Some scholars, such as Maurice Halbwachs (On Collective Memory [Chicago: University of Chicago Press, 1992]) and Jan Assmann (Religion and Cultural Memory [Stanford: University of Stanford Press, 2005]), have argued persuasively that such common memories are what form groups of people. Such cultural memory is reinforced through parental teaching, schools, festivals, and other practices in which people in groups recite or act out their common heritage. For example, national holidays, such as July 4 in the United States, are occasions when national identity is reinforced through various festivities, in this case marking the day when the nation was born. New citizens are required to learn the common story before they can become “Americans.” Similarly, the worship year in Jewish synagogues and Christian churches continually reminds those communities of their stories, having them relive the events of the Torah (for synagogues) or the life of Jesus (for churches) and reinforce their sense of a particular religious identity.

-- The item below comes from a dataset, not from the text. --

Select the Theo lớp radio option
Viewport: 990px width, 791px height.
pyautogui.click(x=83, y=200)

You become a “Jew” or “Christian” partly through learning the story of that group and claiming it as your own.
We do not know exactly how the oral versions of the texts about exodus, Jacob’s family, and Deborah’s victory were used, but they appear to have served a similar purpose in helping to create and reinforce a sense of common “Israelite” identity out of varied groups. Whether taught to children, recited at clan worship, sung at festivals, or used in some other way, the ancient oral traditions discussed in this chapter helped turn the people living in the hill country of Syria-Palestine into the “Israelites” who would create the later Bible.

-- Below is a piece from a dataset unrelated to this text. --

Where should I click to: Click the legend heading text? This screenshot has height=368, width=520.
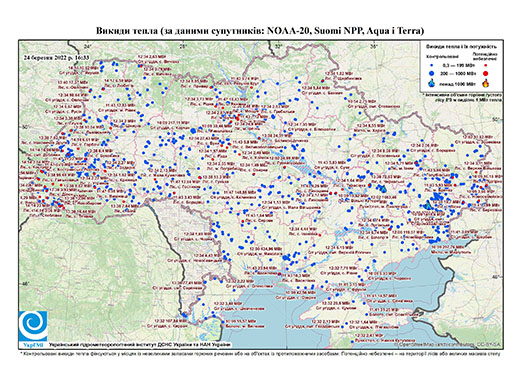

The shared oral memories discussed in this chapter made for a particular kind of community: one that celebrated powerful work by God on the one hand and the clever action of tricksters on the other. In the midst of the pluralistic Canaanite religious environment, these traditions praise the liberative work of Yahweh, a god known from the southern deserts. Yet they also celebrate Israelite resourcefulness and wit. In particular, they empower people living on the margins by celebrating clever underdogs such as Jacob or Jael. Women are quite prominent in these traditions, as mothers, tricksters, and even military leaders (Deborah). Meanwhile, “kings” and their representatives are the opponents in these village-culture traditions, whether Pharaoh or Hazor’s general Sisera.
Even when Israel developed writing, the stories of these oral traditions – in highly varied forms – continued to be told and sung among Israelites, many of whom never learned to write. We must keep in mind that our written Bible is but the tip of the iceberg of a largely lost oral tradition in ancient Israel. The process started not with writing, but with telling tales of Israelite liberation, survival, and victory.